Add travel to your fork
Adding travel to your fork is a go-to for many riders because not only does it change your geometry but you’ll also reap the rewards that a bit more travel offers. As a rule of thumb, an extra 20mm of travel will equal 1° of angle adjustment and 10mm of growth in its front centre. Although, a boost in travel will raise your bottom bracket and slacken your seat tube angle too.
This also comes with a couple of caveats. Firstly, it often requires an air cartridge change or some fettling with the gubbins inside of your fork, which is something that’s better left to a professional bike wrencher. However, you’ll also get a full fork service while they’re at it but that will be factored into the price. That might be something you’ll want to leave until you’ve reached the time for your annual service.
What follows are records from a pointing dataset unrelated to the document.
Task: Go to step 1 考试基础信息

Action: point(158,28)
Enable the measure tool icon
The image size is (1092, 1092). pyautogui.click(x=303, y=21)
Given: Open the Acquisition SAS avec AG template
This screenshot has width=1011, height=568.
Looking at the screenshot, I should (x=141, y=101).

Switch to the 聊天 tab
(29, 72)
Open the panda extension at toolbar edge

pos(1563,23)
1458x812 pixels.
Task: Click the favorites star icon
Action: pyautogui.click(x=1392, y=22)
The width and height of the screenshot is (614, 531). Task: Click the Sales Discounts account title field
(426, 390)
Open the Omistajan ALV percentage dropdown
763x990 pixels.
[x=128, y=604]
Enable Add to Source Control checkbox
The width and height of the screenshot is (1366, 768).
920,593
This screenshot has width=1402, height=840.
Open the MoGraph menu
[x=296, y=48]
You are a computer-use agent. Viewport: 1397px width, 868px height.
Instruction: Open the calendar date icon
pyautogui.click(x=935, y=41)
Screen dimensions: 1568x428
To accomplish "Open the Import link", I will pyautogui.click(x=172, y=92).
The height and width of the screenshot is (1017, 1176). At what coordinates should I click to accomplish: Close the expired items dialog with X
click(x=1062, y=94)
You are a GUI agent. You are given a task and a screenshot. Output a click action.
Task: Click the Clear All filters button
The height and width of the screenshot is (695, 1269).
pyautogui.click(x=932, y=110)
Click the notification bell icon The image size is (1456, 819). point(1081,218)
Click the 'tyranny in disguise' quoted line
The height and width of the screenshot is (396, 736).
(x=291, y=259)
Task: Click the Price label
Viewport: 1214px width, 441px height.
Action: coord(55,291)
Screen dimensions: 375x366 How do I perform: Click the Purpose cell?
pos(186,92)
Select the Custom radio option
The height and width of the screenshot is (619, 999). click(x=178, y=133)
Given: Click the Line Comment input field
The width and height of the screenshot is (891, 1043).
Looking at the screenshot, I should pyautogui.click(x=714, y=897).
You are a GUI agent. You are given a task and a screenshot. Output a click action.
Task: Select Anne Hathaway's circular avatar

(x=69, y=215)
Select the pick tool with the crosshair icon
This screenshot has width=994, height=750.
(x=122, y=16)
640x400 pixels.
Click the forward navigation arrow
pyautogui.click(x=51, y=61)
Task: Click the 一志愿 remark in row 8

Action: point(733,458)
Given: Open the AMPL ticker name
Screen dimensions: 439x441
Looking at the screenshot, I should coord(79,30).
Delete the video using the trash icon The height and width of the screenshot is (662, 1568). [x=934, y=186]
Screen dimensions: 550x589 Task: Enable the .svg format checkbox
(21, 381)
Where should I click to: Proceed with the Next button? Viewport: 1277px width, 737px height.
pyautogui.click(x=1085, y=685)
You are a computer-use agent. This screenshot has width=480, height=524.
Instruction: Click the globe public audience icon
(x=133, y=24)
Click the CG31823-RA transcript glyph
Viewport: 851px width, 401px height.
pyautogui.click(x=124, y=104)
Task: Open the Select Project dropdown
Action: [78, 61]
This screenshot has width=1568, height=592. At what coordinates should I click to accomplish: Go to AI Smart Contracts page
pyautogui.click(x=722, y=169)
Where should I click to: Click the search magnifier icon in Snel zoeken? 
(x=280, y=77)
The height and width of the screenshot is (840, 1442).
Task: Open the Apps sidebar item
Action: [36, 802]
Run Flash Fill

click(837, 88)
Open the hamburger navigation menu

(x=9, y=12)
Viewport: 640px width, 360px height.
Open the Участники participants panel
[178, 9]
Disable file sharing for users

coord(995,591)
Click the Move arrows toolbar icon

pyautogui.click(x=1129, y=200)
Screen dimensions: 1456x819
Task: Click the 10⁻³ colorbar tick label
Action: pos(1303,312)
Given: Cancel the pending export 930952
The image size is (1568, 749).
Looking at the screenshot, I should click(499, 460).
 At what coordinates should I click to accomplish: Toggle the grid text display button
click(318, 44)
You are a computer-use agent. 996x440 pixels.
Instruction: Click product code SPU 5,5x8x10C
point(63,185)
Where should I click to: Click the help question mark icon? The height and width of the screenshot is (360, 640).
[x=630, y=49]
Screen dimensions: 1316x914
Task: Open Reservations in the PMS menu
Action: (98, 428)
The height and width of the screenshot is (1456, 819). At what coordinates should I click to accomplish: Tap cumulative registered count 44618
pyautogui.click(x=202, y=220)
Secondly, your frame is designed to run within a certain travel range, exceeding that at least voids your frame’s warranty. At worst, your frame will fail.
Starting off with aftermarket linkages, some brands such as Cascade Components offer linkages for specific bikes that'll bump up the travel and alter the bike's leverage curve. For example, Cascade Components offers a link that'll up a Santa Cruz Hightower's travel, adds mid-stroke support and alters the geometry a touch. This particular link can be run with a slightly longer stroke shock that’ll offer more travel and let the bike sit slacker thanks to a deeper sag point.
Of course, this product is only compatible with the Santa Cruz Hightower but Cascade Components stock alternative linkages for a range of bikes. Bike Yoke is another brand to look at, offering links that allow for standard shocks to be used in Specialized frames and links that make it possible for Canyon's Strive to be run without the ShapeShifter. Do some research and you might find a link that works for your bike.
Different shock sizes
Then, bikes can be kitted with shocks with a shorter eye-to-eye with the same stroke length, which will achieve a very similar result as a set of offset bushings. It’ll encourage your bike to sit lower while slackening your head and seat tube angles.
It’s also possible that you could fit a shock with the same eye-to-eye length but with a longer stroke, effectively boosting your rear travel and deepening your sag point. However, here, you’ll need to check for any frame clearance issues as you might find that the rear tyre will now buzz your saddle or seat tube. Even worse, your seat stay bridge (if you have one) could knock against your seat tube as the bike reaches the latter stages of its travel.
Of course, buying a whole new shock for experiment's sake isn't a cheap endeavor.